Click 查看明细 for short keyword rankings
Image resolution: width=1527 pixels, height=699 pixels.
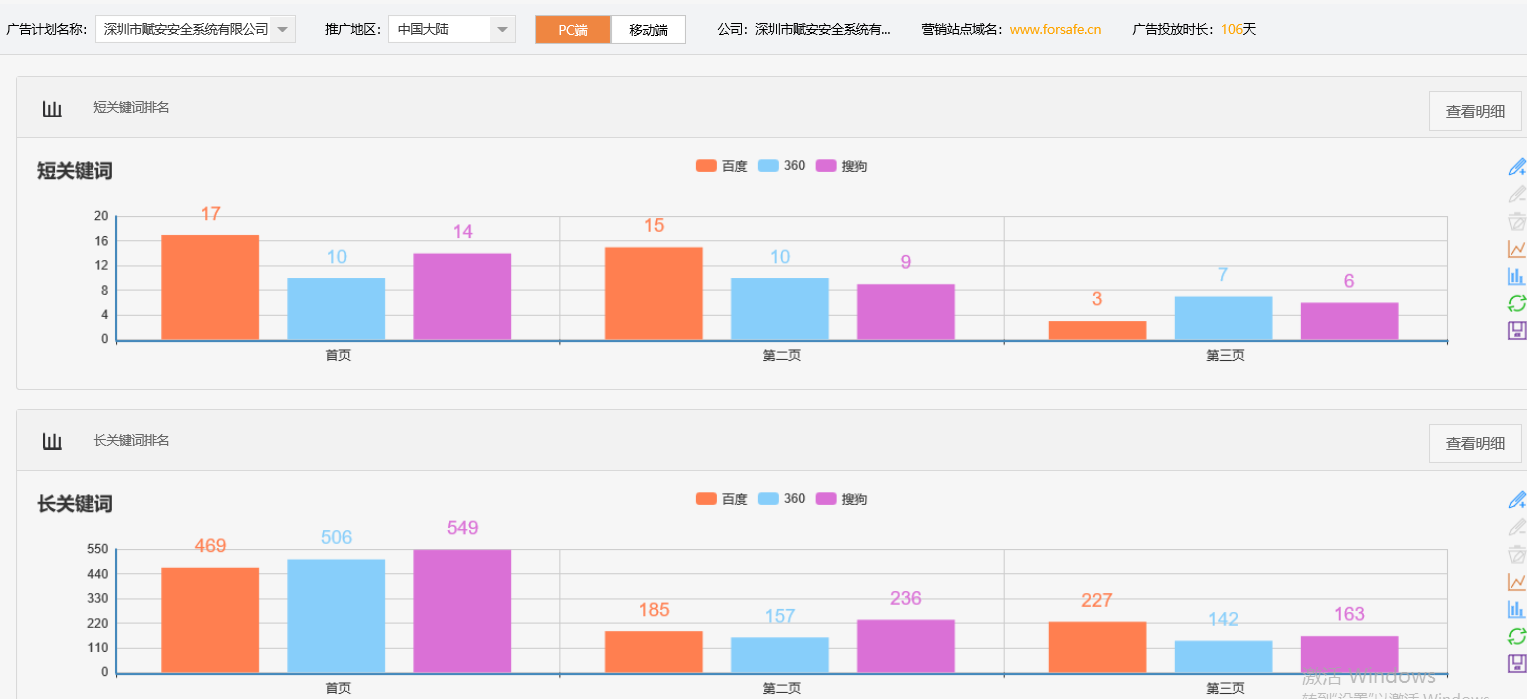(1474, 110)
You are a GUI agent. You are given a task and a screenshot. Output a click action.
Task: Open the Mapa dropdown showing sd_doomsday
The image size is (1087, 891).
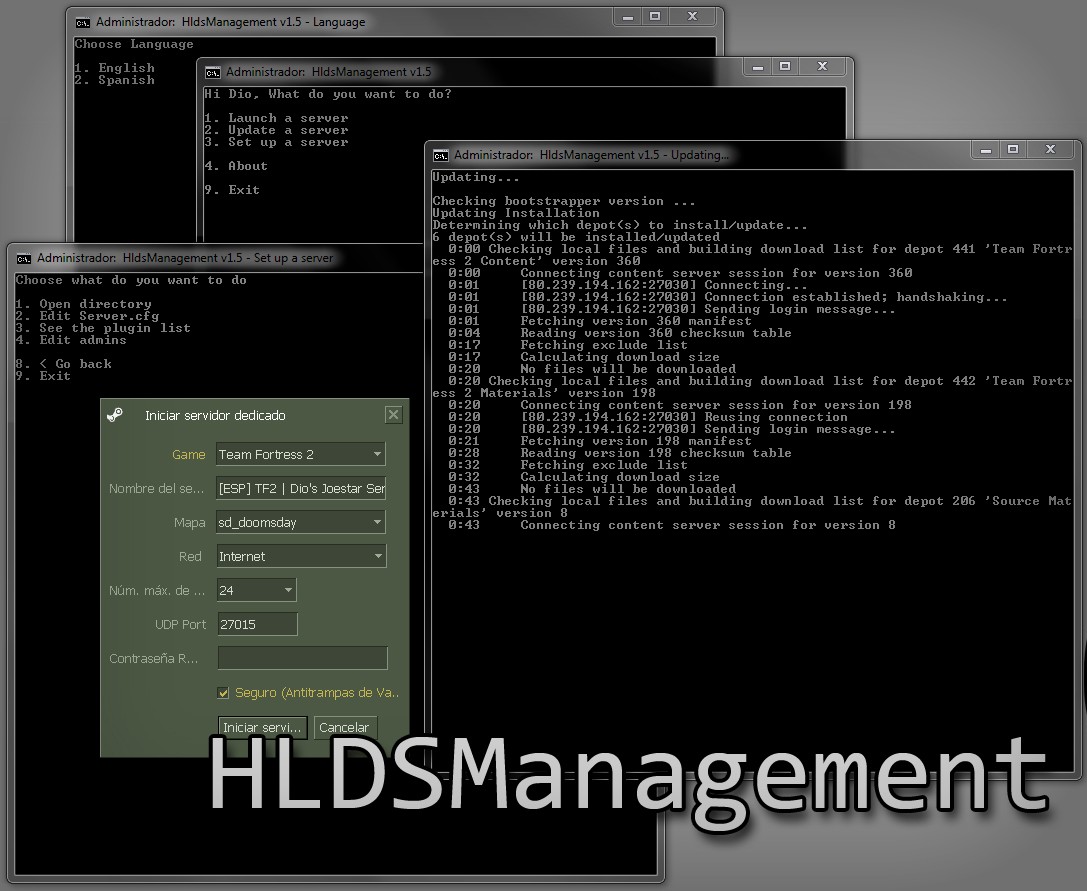377,522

--- --- ---

THE REQUEST »
Copy out the data above word for word, but leave out the pictures.

REPLY »
Click 查看明细 for short keyword rankings
Image resolution: width=1527 pixels, height=699 pixels.
(1474, 110)
You are a GUI agent. You are given a task and a screenshot. Output a click action.
Task: Open the Mapa dropdown showing sd_doomsday
The image size is (1087, 891).
377,522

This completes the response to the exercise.